**Job a:**
Please quote the lines of the listing below word for word, starting at the line that contains "coordinates (339, 810)." and ending at the line that contains "coordinates (646, 75).", with both of those lines included.

-- Source extract follows --

- Born: 15 November 1940 Ann Arbor, Michigan
- Education: Radcliffe College (B.A.) Harvard University (M.A., Ph.D)
- Occupation: Historian

= Marjorie McIntosh (historian) =

American historian of Britain (born 1940)

Marjorie Keniston McIntosh (born 15 November 1940) is an American historian of Britain. Her research focuses on social and economic history, including poor relief, community organization, and the regulation of behavior in late medieval and early modern England. She has taught at the University of Colorado and is the author of several works on English social history.

==Early life and education==
McIntosh was born in Ann Arbor, Michigan, on 15 November 1940. She graduated from Radcliffe College in 1962 with a B.A. degree magna cum laude in European history. The following year she received a M.A. in English history from Harvard University. McIntosh studied at the Institute of Historical Research in London, England, in 1965–66 and received her Ph.D. in Tudor and Stuart history from Harvard University in 1967.

-- Source extract concluded --

**Job b:**
According to the Marjorie McIntosh biography, what degree did she receive from Harvard University in 1967?

-- Input data follows --

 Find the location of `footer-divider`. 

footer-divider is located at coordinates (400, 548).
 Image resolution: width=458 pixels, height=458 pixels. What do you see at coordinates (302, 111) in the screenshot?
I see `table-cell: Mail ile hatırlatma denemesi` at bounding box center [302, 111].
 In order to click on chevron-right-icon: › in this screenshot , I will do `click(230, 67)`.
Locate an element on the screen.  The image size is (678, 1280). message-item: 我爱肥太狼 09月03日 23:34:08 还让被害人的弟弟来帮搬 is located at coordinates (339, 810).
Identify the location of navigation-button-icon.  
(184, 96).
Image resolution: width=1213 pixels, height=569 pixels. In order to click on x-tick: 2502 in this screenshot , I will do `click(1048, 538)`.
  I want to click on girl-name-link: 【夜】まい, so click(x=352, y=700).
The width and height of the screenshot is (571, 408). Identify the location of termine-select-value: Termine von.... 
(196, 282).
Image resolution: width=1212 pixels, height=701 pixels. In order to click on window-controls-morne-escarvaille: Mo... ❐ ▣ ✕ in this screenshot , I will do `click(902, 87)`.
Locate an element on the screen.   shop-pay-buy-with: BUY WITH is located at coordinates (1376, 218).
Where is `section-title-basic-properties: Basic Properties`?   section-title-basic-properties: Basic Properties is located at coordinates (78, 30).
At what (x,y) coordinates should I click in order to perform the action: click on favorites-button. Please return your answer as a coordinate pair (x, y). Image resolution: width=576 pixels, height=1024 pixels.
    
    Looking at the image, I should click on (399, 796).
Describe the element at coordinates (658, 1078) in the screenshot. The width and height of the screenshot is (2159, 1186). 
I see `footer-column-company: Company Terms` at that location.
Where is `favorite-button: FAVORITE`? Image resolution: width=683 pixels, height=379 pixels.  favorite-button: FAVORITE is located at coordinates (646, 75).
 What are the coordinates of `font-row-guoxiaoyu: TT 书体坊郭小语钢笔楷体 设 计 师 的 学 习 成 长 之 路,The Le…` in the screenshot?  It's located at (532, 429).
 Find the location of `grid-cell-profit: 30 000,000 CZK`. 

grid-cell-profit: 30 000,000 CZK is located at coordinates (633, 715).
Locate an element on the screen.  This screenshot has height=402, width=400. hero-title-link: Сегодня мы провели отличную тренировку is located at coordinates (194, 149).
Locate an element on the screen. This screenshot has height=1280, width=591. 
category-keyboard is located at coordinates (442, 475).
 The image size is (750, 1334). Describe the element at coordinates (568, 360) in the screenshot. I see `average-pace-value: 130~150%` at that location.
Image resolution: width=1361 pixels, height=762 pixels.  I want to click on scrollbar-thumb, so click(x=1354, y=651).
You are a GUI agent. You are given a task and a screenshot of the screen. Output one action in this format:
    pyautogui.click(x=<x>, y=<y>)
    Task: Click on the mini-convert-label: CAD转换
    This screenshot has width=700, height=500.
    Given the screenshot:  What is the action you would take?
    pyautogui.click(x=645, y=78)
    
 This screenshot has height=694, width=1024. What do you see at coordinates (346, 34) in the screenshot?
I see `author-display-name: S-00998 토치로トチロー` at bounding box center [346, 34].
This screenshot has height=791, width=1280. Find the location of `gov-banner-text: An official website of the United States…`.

-- Input data concluded --

**Exercise output a:**
Locate an element on the screen.  The image size is (678, 1280). message-item: 我爱肥太狼 09月03日 23:34:08 还让被害人的弟弟来帮搬 is located at coordinates (339, 810).
Identify the location of navigation-button-icon.  
(184, 96).
Image resolution: width=1213 pixels, height=569 pixels. In order to click on x-tick: 2502 in this screenshot , I will do `click(1048, 538)`.
  I want to click on girl-name-link: 【夜】まい, so click(x=352, y=700).
The width and height of the screenshot is (571, 408). Identify the location of termine-select-value: Termine von.... 
(196, 282).
Image resolution: width=1212 pixels, height=701 pixels. In order to click on window-controls-morne-escarvaille: Mo... ❐ ▣ ✕ in this screenshot , I will do `click(902, 87)`.
Locate an element on the screen.   shop-pay-buy-with: BUY WITH is located at coordinates (1376, 218).
Where is `section-title-basic-properties: Basic Properties`?   section-title-basic-properties: Basic Properties is located at coordinates (78, 30).
At what (x,y) coordinates should I click in order to perform the action: click on favorites-button. Please return your answer as a coordinate pair (x, y). Image resolution: width=576 pixels, height=1024 pixels.
    
    Looking at the image, I should click on (399, 796).
Describe the element at coordinates (658, 1078) in the screenshot. The width and height of the screenshot is (2159, 1186). 
I see `footer-column-company: Company Terms` at that location.
Where is `favorite-button: FAVORITE`? Image resolution: width=683 pixels, height=379 pixels.  favorite-button: FAVORITE is located at coordinates (646, 75).

**Exercise output b:**
A Ph.D. in Tudor and Stuart history.